◆ TASK TO CARRY OUT
Your answer should be the exact lines of the data below from the one containing "For every named target in this 768×1889" through the one containing "Безлимитный PHP хостинг (157, 2384)"; please include nothing else.

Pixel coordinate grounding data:
- - -
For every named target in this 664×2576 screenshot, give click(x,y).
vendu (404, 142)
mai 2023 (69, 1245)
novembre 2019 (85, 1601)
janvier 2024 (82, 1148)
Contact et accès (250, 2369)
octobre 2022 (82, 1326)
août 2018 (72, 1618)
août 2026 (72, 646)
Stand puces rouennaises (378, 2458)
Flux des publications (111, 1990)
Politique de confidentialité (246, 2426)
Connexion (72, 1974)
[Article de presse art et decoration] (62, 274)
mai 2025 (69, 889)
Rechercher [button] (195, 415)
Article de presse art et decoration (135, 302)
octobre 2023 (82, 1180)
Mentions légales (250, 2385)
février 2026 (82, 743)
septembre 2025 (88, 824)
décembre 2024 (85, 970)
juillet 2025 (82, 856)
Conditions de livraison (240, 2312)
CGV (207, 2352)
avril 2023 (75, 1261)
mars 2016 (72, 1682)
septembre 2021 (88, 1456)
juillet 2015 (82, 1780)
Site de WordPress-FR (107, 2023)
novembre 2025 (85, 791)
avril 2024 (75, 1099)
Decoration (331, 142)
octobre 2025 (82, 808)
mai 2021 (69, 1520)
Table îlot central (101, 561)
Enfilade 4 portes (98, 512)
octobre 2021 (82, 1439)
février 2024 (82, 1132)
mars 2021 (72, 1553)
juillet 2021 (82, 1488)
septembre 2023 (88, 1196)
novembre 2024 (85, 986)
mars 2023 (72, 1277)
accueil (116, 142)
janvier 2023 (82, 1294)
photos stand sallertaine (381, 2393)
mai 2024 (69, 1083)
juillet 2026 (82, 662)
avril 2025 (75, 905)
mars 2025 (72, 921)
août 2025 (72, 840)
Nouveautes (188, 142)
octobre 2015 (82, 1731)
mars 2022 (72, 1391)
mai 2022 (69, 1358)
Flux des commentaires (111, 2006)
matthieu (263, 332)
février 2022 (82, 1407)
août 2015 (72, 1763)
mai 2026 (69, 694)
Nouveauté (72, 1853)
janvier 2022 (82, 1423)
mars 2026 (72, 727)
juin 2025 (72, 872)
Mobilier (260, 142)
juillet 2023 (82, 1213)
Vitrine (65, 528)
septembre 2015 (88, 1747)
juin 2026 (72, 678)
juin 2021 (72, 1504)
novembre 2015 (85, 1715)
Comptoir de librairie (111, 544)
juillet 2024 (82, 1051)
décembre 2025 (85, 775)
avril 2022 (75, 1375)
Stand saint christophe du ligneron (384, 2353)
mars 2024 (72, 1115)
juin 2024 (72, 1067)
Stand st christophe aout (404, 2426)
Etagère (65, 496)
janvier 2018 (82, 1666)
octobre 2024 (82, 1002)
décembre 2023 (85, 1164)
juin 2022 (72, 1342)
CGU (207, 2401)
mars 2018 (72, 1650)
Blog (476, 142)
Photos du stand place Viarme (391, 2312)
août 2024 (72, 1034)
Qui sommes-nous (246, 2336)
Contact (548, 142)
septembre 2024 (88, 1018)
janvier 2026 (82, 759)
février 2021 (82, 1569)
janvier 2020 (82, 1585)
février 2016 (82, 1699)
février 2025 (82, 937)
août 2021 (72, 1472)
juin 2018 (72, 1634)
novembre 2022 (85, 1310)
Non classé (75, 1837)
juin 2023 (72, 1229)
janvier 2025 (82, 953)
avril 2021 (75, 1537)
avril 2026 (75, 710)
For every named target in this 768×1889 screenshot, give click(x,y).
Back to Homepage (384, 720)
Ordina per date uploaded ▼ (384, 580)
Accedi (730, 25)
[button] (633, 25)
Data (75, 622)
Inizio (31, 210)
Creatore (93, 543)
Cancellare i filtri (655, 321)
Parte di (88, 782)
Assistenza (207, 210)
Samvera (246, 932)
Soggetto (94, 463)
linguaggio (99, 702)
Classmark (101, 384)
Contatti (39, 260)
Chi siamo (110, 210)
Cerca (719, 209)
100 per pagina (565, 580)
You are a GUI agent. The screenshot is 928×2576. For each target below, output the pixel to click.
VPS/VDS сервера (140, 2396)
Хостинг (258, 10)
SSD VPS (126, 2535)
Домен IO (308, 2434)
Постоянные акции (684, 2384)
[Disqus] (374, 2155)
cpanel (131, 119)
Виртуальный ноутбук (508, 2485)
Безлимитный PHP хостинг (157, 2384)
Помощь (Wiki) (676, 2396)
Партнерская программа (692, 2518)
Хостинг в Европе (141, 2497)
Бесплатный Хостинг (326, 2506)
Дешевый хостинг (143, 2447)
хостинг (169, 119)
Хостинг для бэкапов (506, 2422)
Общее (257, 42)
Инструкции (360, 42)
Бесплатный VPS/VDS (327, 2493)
- - -
◆ SOLVED EXERCISE
For every named target in this 768×1889 screenshot, give click(x,y).
Back to Homepage (384, 720)
Ordina per date uploaded ▼ (384, 580)
Accedi (730, 25)
[button] (633, 25)
Data (75, 622)
Inizio (31, 210)
Creatore (93, 543)
Cancellare i filtri (655, 321)
Parte di (88, 782)
Assistenza (207, 210)
Samvera (246, 932)
Soggetto (94, 463)
linguaggio (99, 702)
Classmark (101, 384)
Contatti (39, 260)
Chi siamo (110, 210)
Cerca (719, 209)
100 per pagina (565, 580)
You are a GUI agent. The screenshot is 928×2576. For each target below, output the pixel to click.
VPS/VDS сервера (140, 2396)
Хостинг (258, 10)
SSD VPS (126, 2535)
Домен IO (308, 2434)
Постоянные акции (684, 2384)
[Disqus] (374, 2155)
cpanel (131, 119)
Виртуальный ноутбук (508, 2485)
Безлимитный PHP хостинг (157, 2384)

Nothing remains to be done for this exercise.